Jesús Sáez (Llum, Standby Connection) me explicaba allí mismo con su inteligente clarividencia que a estas alturas de la película la intención última del músico es poder expresarse, que lo escuchen y que lo disfrutemos todos tanto arriba como abajo del escenario. Sin más trascendencia ni ambición. A esa honrada liga pertenecen las bandas Danny Mellow y The Great Travelling Band, que ofrecieron un doble programa en la tarde del domingo 29 de marzo en Black Note. Los primeros están rodando su último elepé, “Expediente Mellow”, powerpop de guitarras feroces, melodías vibrantes y agridulce visión de la madurez. Los segundos nos conquistaron con su noble clasicismo de raíces sesenteras con sabor a beat, garaje y blues. No se los pierdan.

Puestos a confesar, les digo que soy un apasionado del vino. Rodolfo Valiente es, además de un prestigioso bodeguero (Vegalfaro, Pago de los Balagueses, cava Chiquilla) un amante del rock and roll. Por eso ha llevado sus vinos a eventos como el Love To Rock y ciclos como Concerts de Vivers o los sábados de La Pérgola. Desde hace años, Loco Club sirve copas de Rebel.lia y, una vez al año, Rodolfo organiza allí un fiestón con todas las de la ley: el Enorock. Menudo jari el pasado sábado 28, a tope de colorazo, poderío y desinhibición. Se me ocurrió meterme en un pogo de lobas y acabé comiendo melena lisa, rizada y cola de caballo, qué agitación al ritmo de las versiones de Los Roper. Poca broma, además de un capacitado y suculento cantante que despierta pasiones tienen entre sus filas a componentes de Girasoules y La Sede. Sorpresa mayúscula cuando subieron al tablado el insigne Javi Vela (Seguridad Social), el propio Rodolfo al bajo, y Quique Tarrasó (Girasoules, Hearendless) al micro para interpretar “El Predicador”.

De allí me acerqué al Killing Time, garito de moda en Russafa, para encontrarme con los sospechosos habituales de la escena mod valenciana. Inmensa labor la de Dani Herranz, figura de autoridad internacional, que anda promocionando la Shing-A-Ling Northern Soul Allnighter del 25 de abril en el Casino Cirsa. Ambientazo, priva, canapés, musicón y reencuentros con personajes legendarios. Mis amigos. Gente en franco estado de descomposición vertical, presa de una terrible dipsomanía alucinatoria. Peña que disocia muy fuerte y que entrega escenas de un riquísimo valor antropológico. Para colmo, mi esposa perdió un pendiente (cosas de ir en moto con bufanda y casco) y ahí me tenían en cuclillas con la antorcha del móvil encendida, fisgando entre los pies del personal y por debajo de los coches aparcados en la calle, desatando la hilaridad entre mis camaradas y abriendo la puerta a recuerdos de situaciones similares en las que extraviamos carteras, móviles, lentillas, llaves, mandanga, herencias y matrimonios en las más variadas y grotescas circunstancias.

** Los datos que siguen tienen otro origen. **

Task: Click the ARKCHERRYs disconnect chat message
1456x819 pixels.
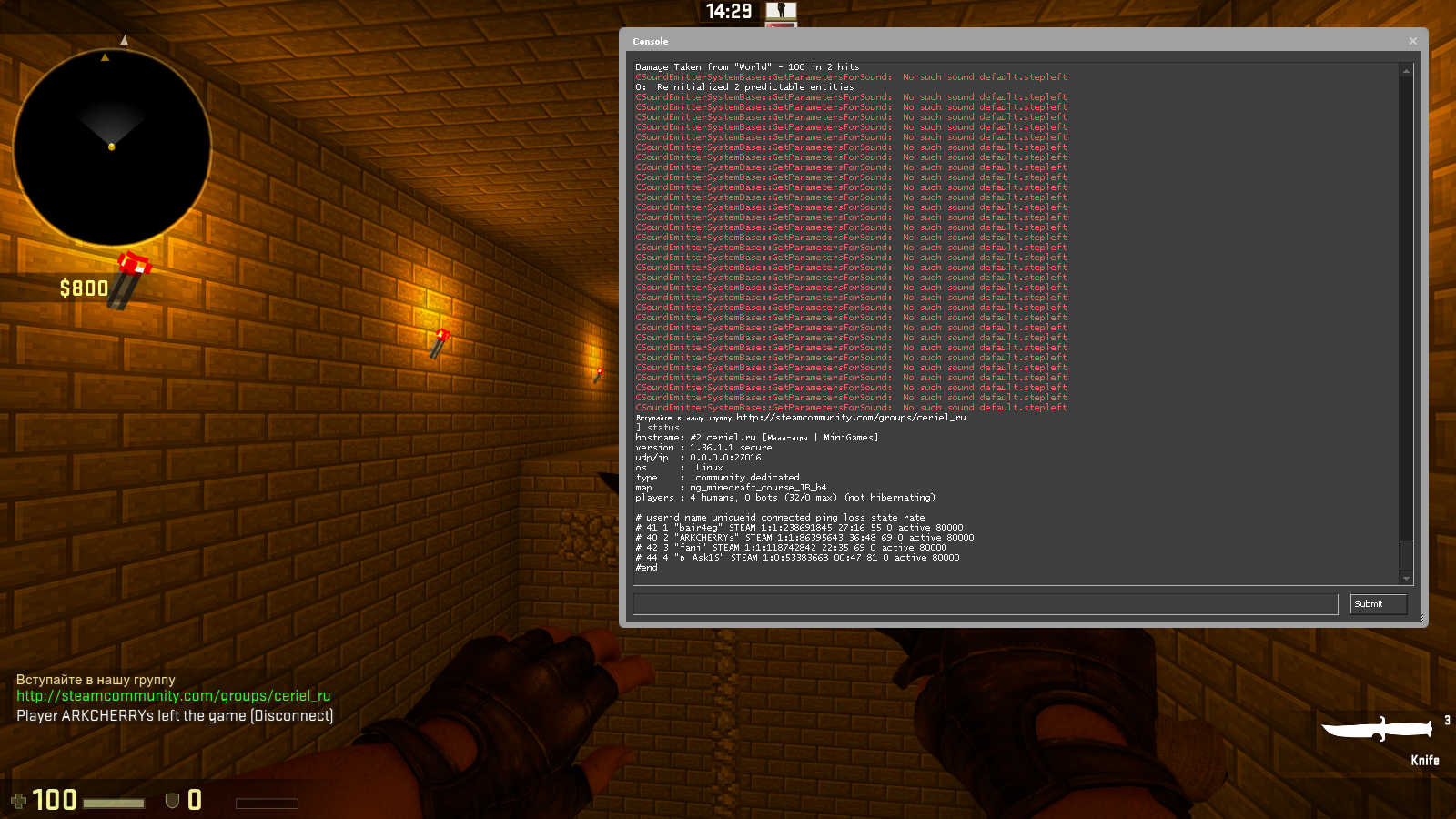Action: [175, 716]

Y así acabó la cosa, de manera anticlimática, como una torrija rematada con sacarina. No apareció, no, y era una pieza única, oro blanco, diseño original. Llevaremos el que nos queda a que lo copie uno de esos joyeros fetén que aparecen en las crónicas de sociedad. Las de verdad, las escritas por las que saben de esto.